Ninguno de estos episodios causó, sin embargo, tanto estupor como la muerte de Andrea Neri, asesinada dentro de la cárcel de Villa Las Rosas por su pareja, quien ya tenía antecedentes de femicidio dentro de otra prisión.
Ni el Ministerio de Justicia ni los sucesivos jueces de ejecución de sentencia ni el servicio penitenciario se ocuparon nunca de desarrollar un protocolo para evitar muertes como la de Andrea.
Queda la sensación de que la violencia siempre les gana de mano a los funcionarios.
El infierno en casa
“La violencia está naturalizada”, sostienen las directoras del CIC de Unión, Lía Macías, y de Solidaridad, Daniela Castillo. Ambas dirigentes sociales interpretan que los episodios que se vienen produciendo son tomados como “historias viejas”. No obstante, salta a la vista que hay hechos más recurrentes ahora que antes.
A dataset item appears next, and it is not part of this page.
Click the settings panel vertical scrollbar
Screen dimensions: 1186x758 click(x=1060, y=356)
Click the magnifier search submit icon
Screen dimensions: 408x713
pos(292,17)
En materia de violencia de género y violencia familiar en general, los casos se multiplican. A simple vista, en siete de cada diez casas de los barrios se producen episodios. Y aunque el fenómeno atraviesa todas las clases sociales, adquiere matices muy particulares en barriadas donde están generalizadas la maternidad adolescente, la presencia de madres de muchos chicos, de distintas parejas, con empleo precario y absolutamente dependientes del asistencialismo y el clientelismo: los planes sociales.
Lía y Daniela también coinciden en señalar que las víctimas de la violencia doméstica son, en general, mujeres, y puntualizan que no se atreven a radicar denuncias por diversas razones. Dos son recurrentes: la dificultad para encontrar respuesta de funcionarios y magistrados, y el sometimiento psicológico frente al golpeador.
El año pasado, el Observatorio de Violencia contra las Mujeres desarrolló un minucioso informe, en el que puso de relieve la enorme dificultad para lograr una información detallada y precisa sobre la cantidad de casos y, especialmente, sobre las características de cada uno.
Esa falta de especificación dificulta la “trazabilidad” de la violencia, es decir, cierra las puertas a la prevención.
Una encuesta sobre 194 mujeres, desarrollada en Centros de Integración Comunitaria y mencionada por el Observatorio, arroja que el 56% de ellas sufrió violencia de género, las violencias física, psicológica y sexual aparecen como las más recurrentes y solo el 7 por ciento de las entrevistadas considera que el Estado se ocupa con eficiencia.
Las razones de la violencia de género son un misterio, pero el 29,7 por ciento de los femicidas salteños son exparejas, y el 20 por ciento, concubinos o cónyuges.
Las crónicas de este verano, particularmente violento, coinciden con las proyecciones de las encuestas publicadas recientemente por la Universidad Católica de Salta y por El Tribuno, en las que la inseguridad, en narcotráfico y las muertes por desnutrición se revelan como las mayores angustias en los barrios de Salta.
“No es bueno que nos estemos acostumbrando a la violencia”, coinciden también Daniela Castillo y Lía Macías, desde sus lugares de referentes.
Una recomendación que llega desde el corazón de la crisis.